Le risque de suicide varie considérablement selon les différents troubles psychiatriques. En voici un bref classement (l'analyse détaillée est présentée au chapitre 8) :
1.3 Aperçu du risque de suicide pour les principaux troubles psychiatriques
Tableau 1. Aperçu des indicateurs quantitatifs du risque de suicide dans les troubles psychiatriques courants
| Trouble psychiatrique | Type d'indicateur quantitatif | Valeur clé | Source des données | Niveau de risque |
|---|---|---|---|---|
| Anorexie mentale | SMR | 18-31 fois | 11 | Risque extrême |
| Trouble de la personnalité borderline | SMR | 45,1 | 15 | Risque extrême |
| Schizophrénie | SMR | 13,03 | 20 | Risque élevé |
| Trouble bipolaire | SMR | 10,26 | 20 | Risque élevé |
| Troubles de l'usage de substances | SMR / Ratio de risque | 10-14 fois | 29 | Risque élevé |
| Trouble de l'usage d'alcool | SMR | 6,78 | 20 | Risque élevé |
| Trouble dépressif majeur | Incidence | 534,3/100 000 personnes-années | 20 | Risque modéré |
| Trouble de stress post-traumatique | HR | 3,96-6,74 | 20 | Risque modéré |
| Trouble anxieux généralisé | OR (amplification par comorbidité) | Amplification de 3 fois | 20 | Risque auxiliaire |
| Trouble de l'insomnie | OR | 1,71 | 20 | Risque auxiliaire |
| Trouble de l'alimentation non spécifié | Ratio de risque | 4 fois | 11 | Risque auxiliaire |
Groupe à risque extrême :
- Anorexie mentale : Ne pensez pas qu'il s'agit simplement de « manger peu ». Son risque de suicide se situe au premier rang de tous les troubles psychiatriques, étant 18 à 31 fois supérieur à celui de la population générale. Environ un cinquième des patients souffrant d'anorexie mentale finissent par mourir par suicide. Ce contrôle pathologique du corps renforce peut-être de manière anormale leur tolérance à la douleur, tandis que leur peur de la mort s'en trouve diminuée.
- Trouble de la personnalité borderline (BPD) : Cette pathologie présente un risque de suicide effrayant : jusqu'à 70 % des patients font des tentatives de suicide, et environ 10 % finissent par en mourir. Son ratio standardisé de mortalité (SMR) peut grimper jusqu'à 45,1, ce qui est plus élevé que pour n'importe quelle autre maladie psychiatrique.
Groupe à risque élevé :
- Schizophrénie : Le SMR est de 13,03 et le hazard ratio ajusté (aHR) est de 5,91. Les moments où le risque est le plus élevé se situent souvent au début de la maladie, après le premier épisode psychotique, ainsi qu'au moment où les symptômes s'atténuent mais où le patient commence à prendre conscience de sa propre maladie (phase de « conscience de soi »).
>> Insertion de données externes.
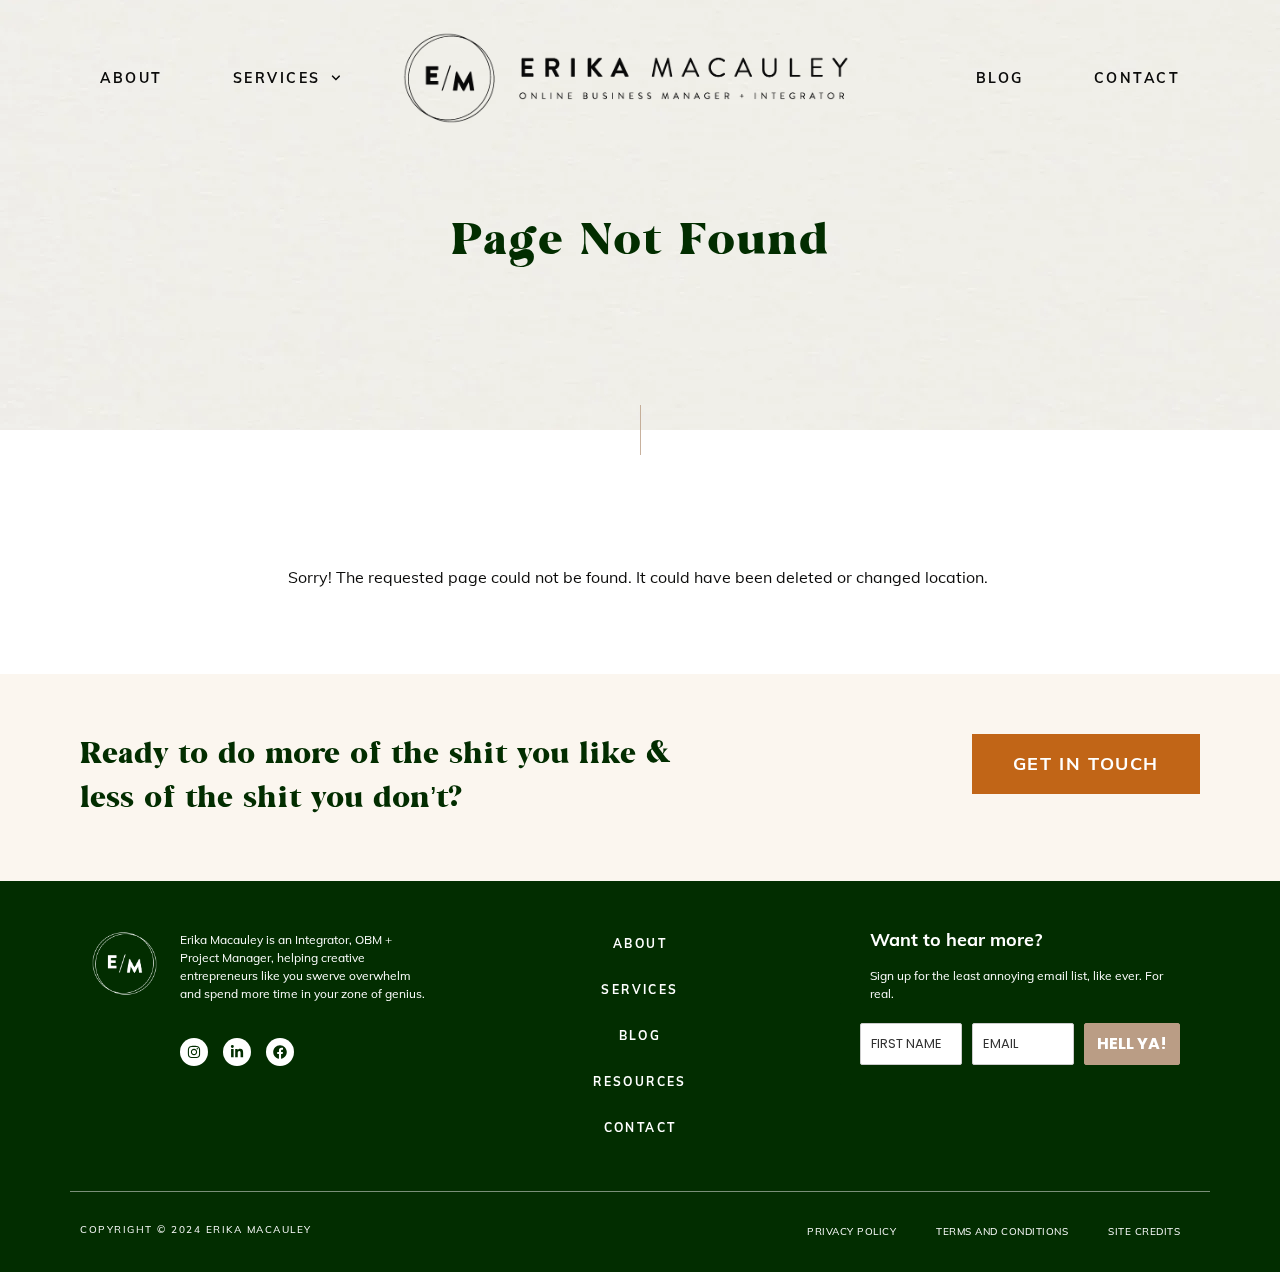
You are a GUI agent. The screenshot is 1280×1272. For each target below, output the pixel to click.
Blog (1000, 78)
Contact (1137, 78)
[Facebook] (280, 1052)
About (131, 78)
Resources (640, 1081)
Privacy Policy (851, 1231)
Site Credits (1144, 1231)
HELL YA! (1132, 1043)
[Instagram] (194, 1052)
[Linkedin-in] (237, 1052)
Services (277, 78)
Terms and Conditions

- Trouble bipolaire : Jusqu'à 15 à 20 % des patients finissent par mourir par suicide. Le SMR est de 10,26 et l'aHR est de 6,05. Son état unique d'« épisode mixte » ou de « cycle rapide » combine dangereusement l'impulsivité de la manie avec le désespoir de la dépression.
- Troubles de l'usage de substances (SUDs) et trouble de l'usage d'alcool (AUD) : Globalement, le risque de décès par suicide chez les patients souffrant de SUDs est 10 à 14 fois supérieur à celui de la population générale. Le SMR pour le trouble de l'usage d'alcool est de 6,78, et le rapport des cotes (OR) pour l'usage aigu d'alcool (AUA) peut atteindre 6,97.
Groupe à risque modéré :
- Trouble dépressif majeur (MDD) : Considéré comme le facteur de risque de suicide le plus répandu, avec un taux de suicide de 534,3/100 000 personnes-années et un aHR de 2,98. Bien que son SMR ne soit pas aussi extrême que celui du BPD ou de l'anorexie, il s'agit du diagnostic connu le plus fréquent chez toutes les personnes décédées par suicide (environ 46 %).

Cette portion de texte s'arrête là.